Le jour où il a débarqué à Valenciennes
Pur produit d’Evreux, Upamecano se rend à Valenciennes en juin 2013 pour y passer des tests afin d’intégrer le centre de formation. Sauf qu’à la base, les dirigeants nordistes étaient surtout séduits par Eder Verissimo, formé aussi à Evreux et pote d’Upamecano (qui joue désormais à Evreux en N3). Ex-entraîneur des U16 nationaux du VAFC, Olivier Bijotat se souvient de la future star, âgé de 15 ans à l’époque
« L’éducateur d’Evreux nous avait dit qu’il fallait aussi jeter un coup d’œil sur Upamecano et c’est comme ça que les deux joueurs sont venus passer une journée de tests à Valenciennes. On s’est tout de suite positionné de façon favorable car on avait face à nous un joueur de qualité supérieure. A 15 ans, il avait déjà un corps d’homme et était dans le même registre qu’aujourd’hui à savoir un mariage de vitesse et de puissance avec une volonté de relancer proprement », raconte celui qui est désormais en charge des U13 et U15 au RC Lens.
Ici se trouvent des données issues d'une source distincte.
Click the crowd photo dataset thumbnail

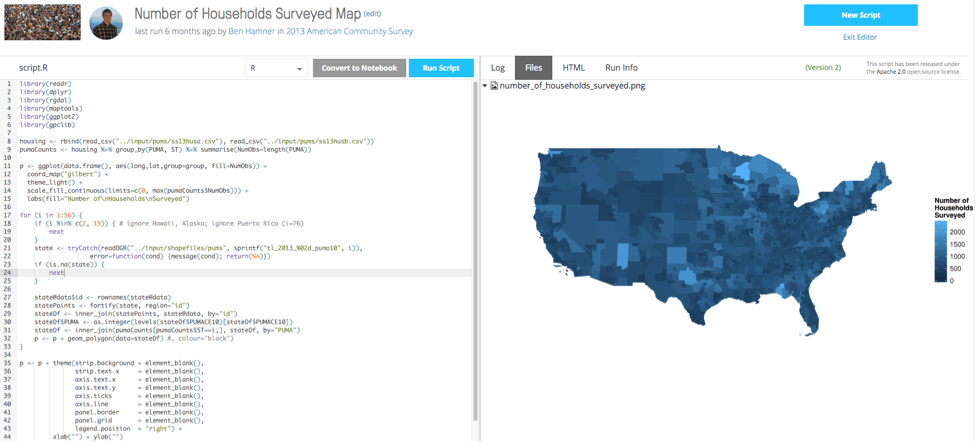click(x=42, y=22)
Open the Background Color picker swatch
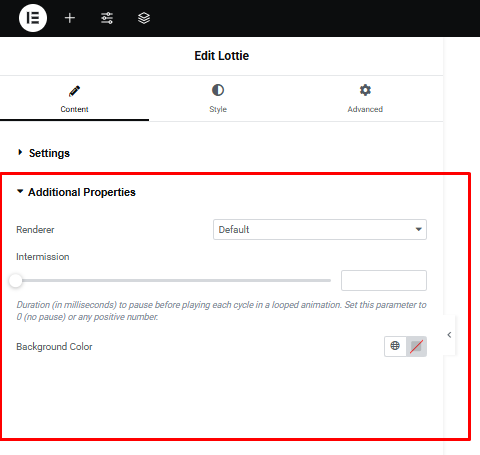Image resolution: width=480 pixels, height=455 pixels. pyautogui.click(x=416, y=346)
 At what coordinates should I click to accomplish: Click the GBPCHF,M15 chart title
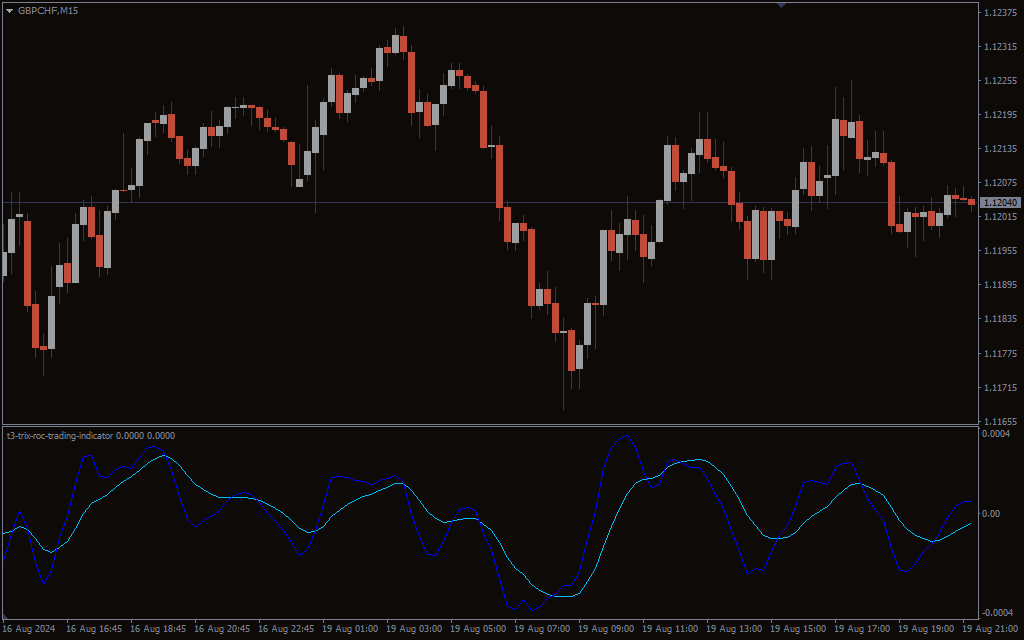point(48,11)
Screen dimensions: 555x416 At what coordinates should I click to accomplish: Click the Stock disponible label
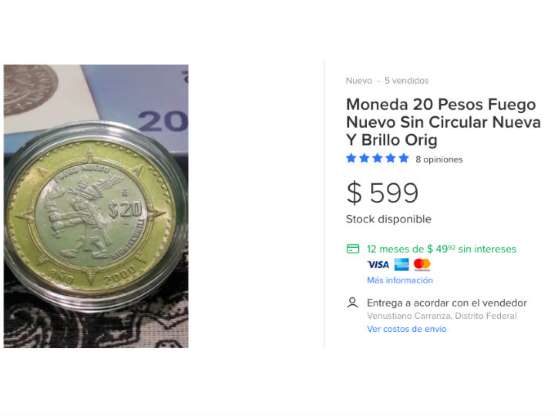coord(389,219)
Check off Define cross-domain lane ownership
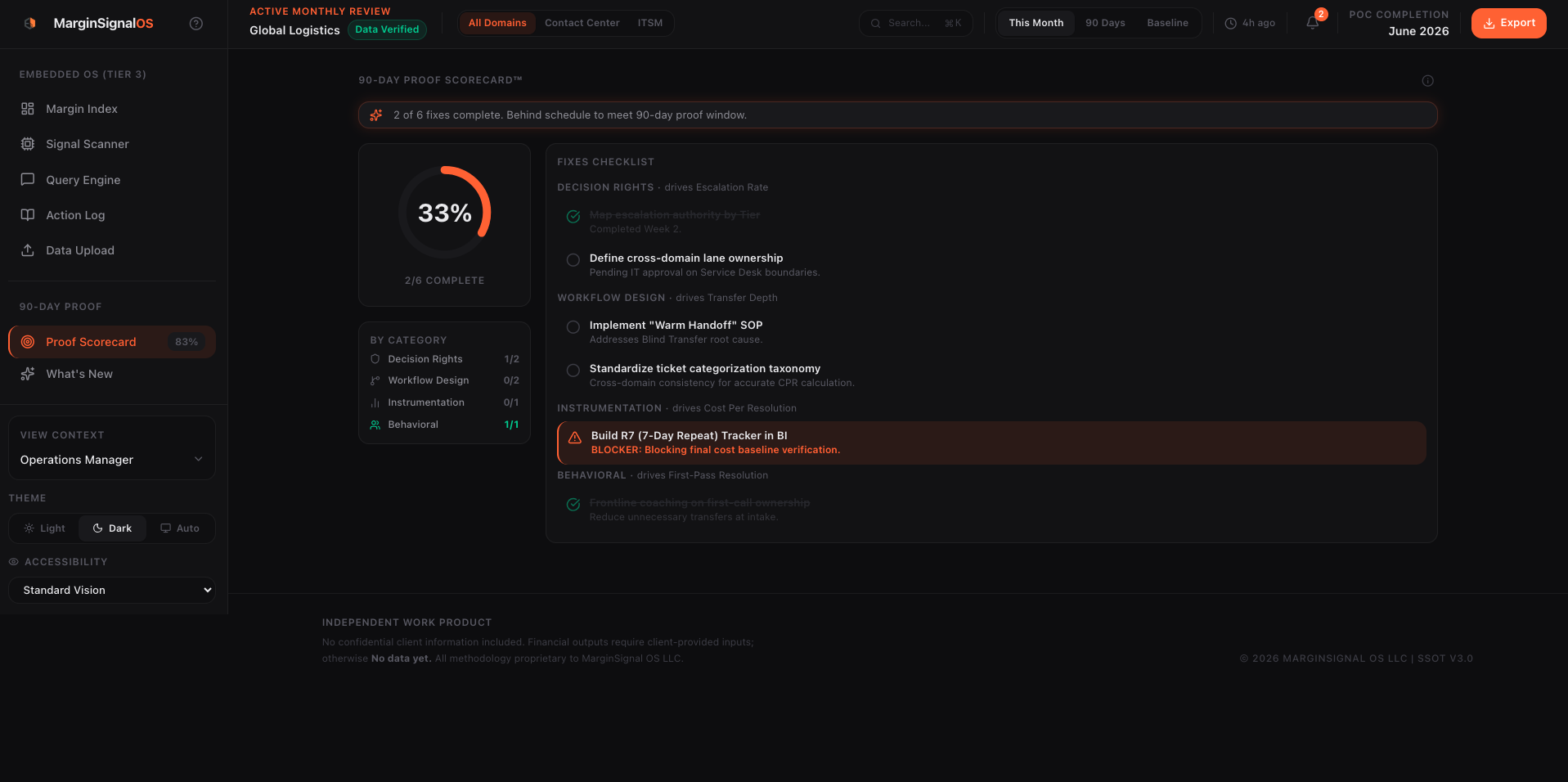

Le jour où il est allé chez l’orthophoniste pour des problèmes de diction
Très vite Upamecano s’installe en U17 nationaux où il impressionne tout le monde. Sauf que le joueur est beaucoup moins à l’aise en dehors des terrains. Dyslexique, il a de gros problèmes de diction et parle très peu.
« Il avait des difficultés dans la compréhension et dans la prononciation. On l’a envoyé chez une orthophoniste. Mais il a très vite compris que c’était pour son bien. Ses problèmes de diction l’ont fait longtemps rester dans sa coquille surtout à l’adolescence avec la cruauté que peuvent avoir les jeunes les uns avec les autres. C’est pour cela que Dayot était très réservé et ne prenait pas la parole facilement en groupe », raconte Bijotat.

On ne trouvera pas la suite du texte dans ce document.